Oh my goodness there seems to be a never ending bombardment of try this app/program and try this app/program for all your time and project management needs. To be honest in the digital world I have yet to find one that can handle my life and all its pieces. As I type this blog, I am using Agenda. This is a pretty good App, but it is only for Apple products. My computer is a MacBook Pro and my phone is an LG (Android OS) — do we see the problem? And if I wanted them to sync between the two (if it were possible) I would have to pay a monthly or yearly fee.
So lets break it down first into analog. Oh, I forgot not everyone that reads this (it is in digital format) knows what analog means. Analog is the way we did it for hundreds of years and it seemed to work out marvelous until someone invented computers and programs on those computers. So, analog is paper/book/writing it down instead of typing it on a screen and seeing it there or printing it out.
Digital is just that — digital. A computer operating system that is running a program or app. The list of them is tremendous just for to do’s, calendars, mail, etc…
To be honest, I have my calendar in digital and I use an analog planner. Why? Because I cannot write quick notes exactly where I want them in my digital calendar (or most programs), and because during a meeting (if I am bored) I can sketch a quick thought. I have tried a whole handful of task management, calendar/planner, notebook type programs and not a single one is really all that favorable. I write out a “battle plan” on paper for every day during the work week with check boxes. This helps me accurately (most of the time) budget my time accordingly. Some days, instead of checking the box I am putting an arrow and moving it to the next day or even two days later — in which case I either make a note right there to move to the next day or write on the day I plan to work on something again.
I have been trying to write this blog for months! And struggling… I use both analog and digital … but to be honest, If computers were poof gone one day, I would survive in the world of paper (analog) and a typewriter.

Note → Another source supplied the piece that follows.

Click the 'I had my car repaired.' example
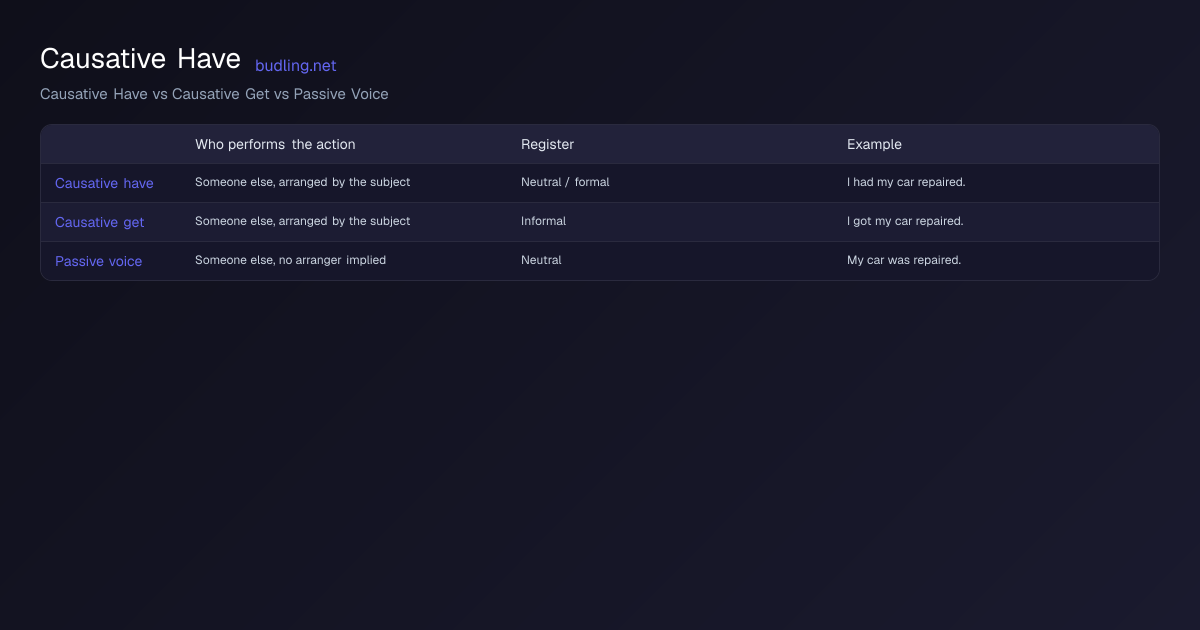1200x630 pixels. (906, 182)
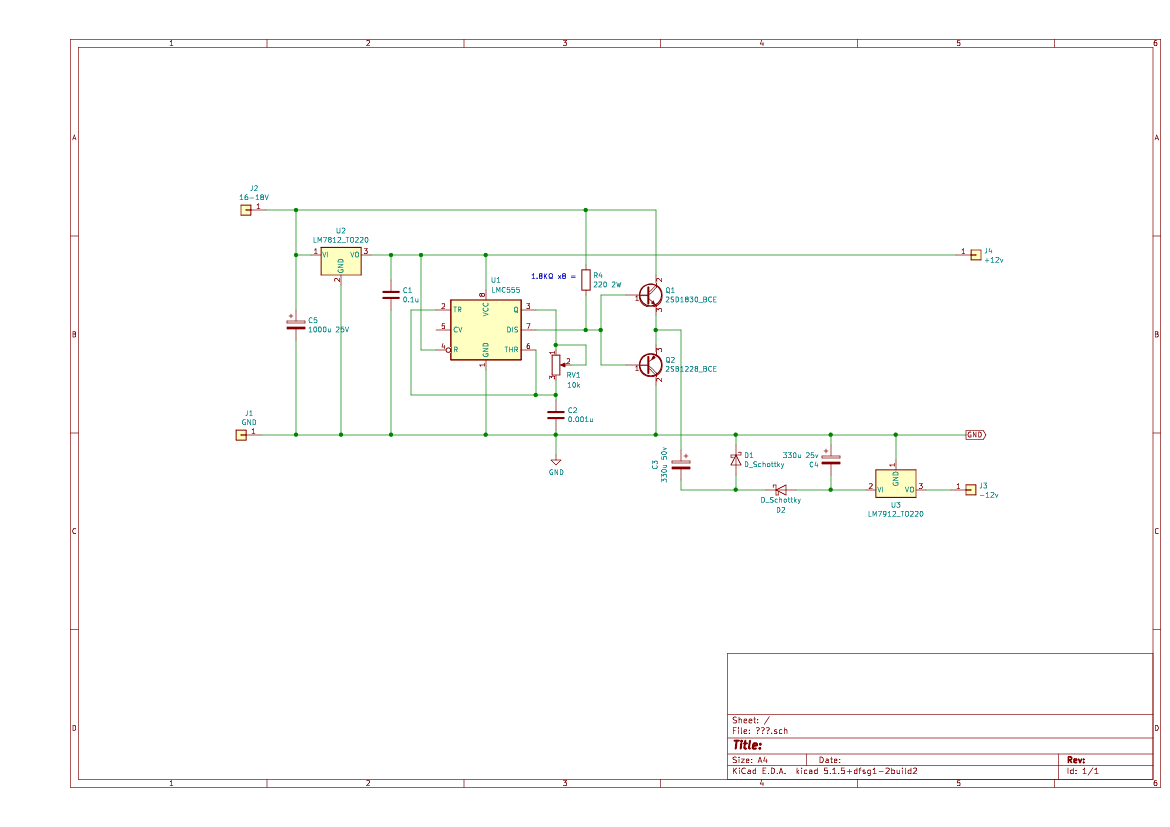Select capacitor C3 330u 50v symbol
This screenshot has height=827, width=1170.
click(681, 465)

Computers (desktop, laptop, cell phone, iPad, handhelds etc..) have taken away curiosity, communication, and the desire to want for anything. In a click on an electronic I can have just about anything I want in the time frame I choose — including INSTANT COMMUNICATION. I mean really, why go visit someone or even be with other humans when you can send a text, instagram pic, etc? Todays teens are in a terrible way. They base their worth on the number of likes they receive on something they post on social media or how many texts they get in a day etc.. They type in sentences of ✍️ ☞©™⛈😴🗄 and everyone is supposed to know whats that means. I have seen it with adults also. They spend so much time on an electronic they do not see the world around them, they miss out on so much, and they too base their worth on a post they put online somewhere.
I can assure you that I am on Twitter and Facebook — however, I am not on their every day anymore. I have more interesting things to do with my life than post what I had for dinner or that my clothes are hanging on the line, or that the grass grew and it had to be mowed. I choose to be the change I want to see in the world.
I challenge each and everyone of you to power your electronic down on Sundays and see how much more your family is together. You will start to see a change on non-electronic Sundays! Heck, I have even left my phone at the house when I have left!
I am including this article I ran across in one of my emails. I have put it in quotes as I have taken it directly from the author — take a minute and read it! It is astounding what has become of us (humans) and how we got to where we are today.
“There is a growing epidemic that is killing us as leaders, and it’s completely curable. Our culture is filled with more anxiety and stress than ever. None of us were built to handle what we are all dealing with on a daily basis. The average knowledge worker today is interrupted every 11 minutes by some form of communication. Many of us wake in the morning and immediately reach for our phones which we strategically placed on our bedside table the night before so that it will be the first thing we see each day. The people in our lives expect an answer to their messages in seconds, and they think we are ignoring them if we take even a few minutes more than that.
The result of all of this is chaos and chaos creates stress. Stress is a killer. It effects our health, causes confusion, and steals our joy. If it goes on long enough it might steal our time here on this planet and that would be even more tragic.”